#### [Extract to read]
------------------------------
My gratitude today goes to the memory of the brave people and their dogs who ran the Great Serum Run to Nome Alaska in 1925. If you spend anytime on planet earth in recent years, you would think human life is of little value and the economy is the biggest disaster on the planet.
When I worked in a lab, I worked with doctors who were there because they were avoiding fulfilling their obligations to work in rural areas in exchange for their educations being paid by the taxpayers. They complained of the price of malpractice insurance, lived in expensive new homes, earned buckets of money working in emergency wards nights and weekends and slept on their lab benches during the day. The poor people in the mountains of Appalachia or rural Texas died in childbirth with their infants because the doctors promised them never appeared. But, I won’t dwell on the reality of the medical profession or the AMA country club mentality; because providing health care is not as important as a strong Wall Street.
------------------------------
Reproduce the portion of the passage on the 1925 serum run that begins with the words containing "My gratitude today" and ends with "on the planet.". Rely solely on the text above.

#### [The data]
------------------------------
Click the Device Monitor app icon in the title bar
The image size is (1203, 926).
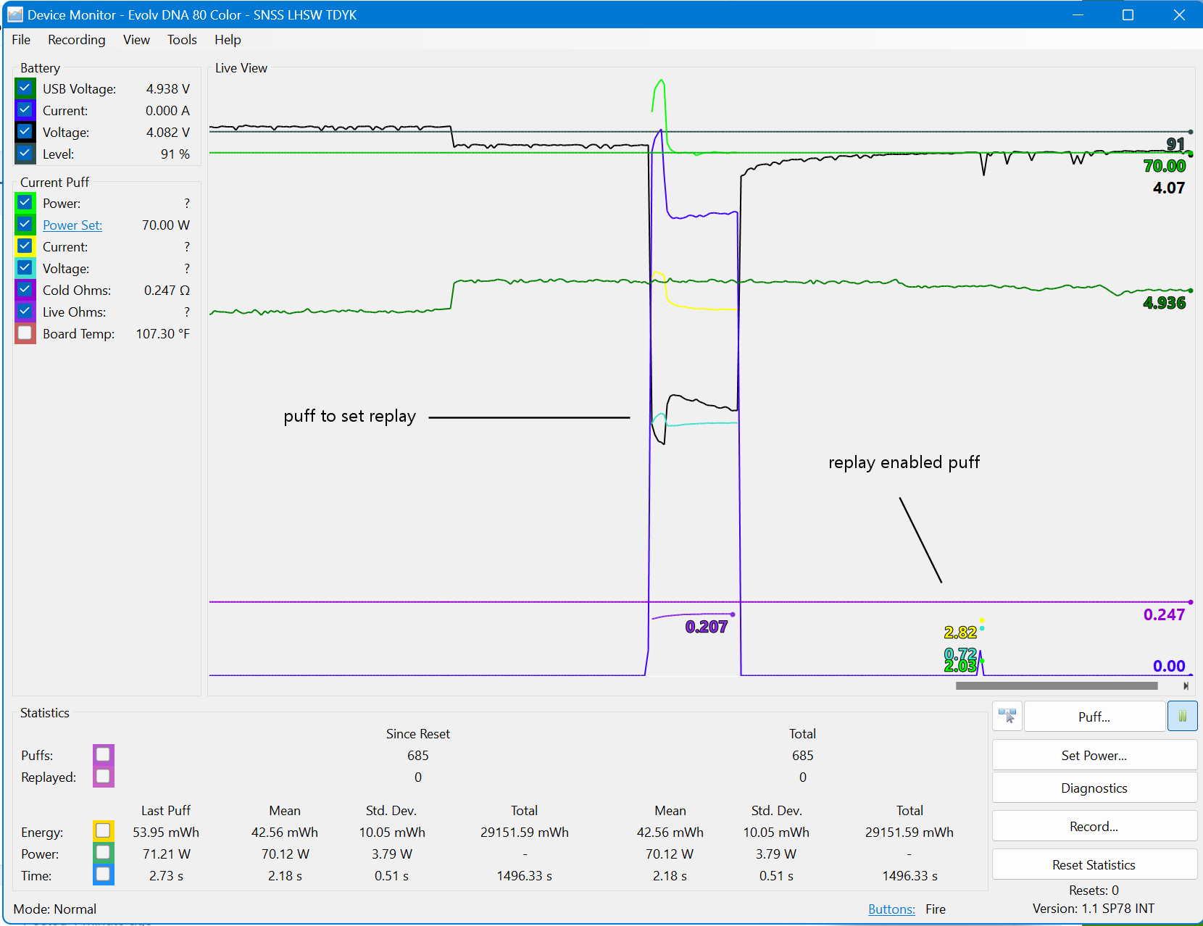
------------------------------
#### [Solution to this exercise]
My gratitude today goes to the memory of the brave people and their dogs who ran the Great Serum Run to Nome Alaska in 1925. If you spend anytime on planet earth in recent years, you would think human life is of little value and the economy is the biggest disaster on the planet.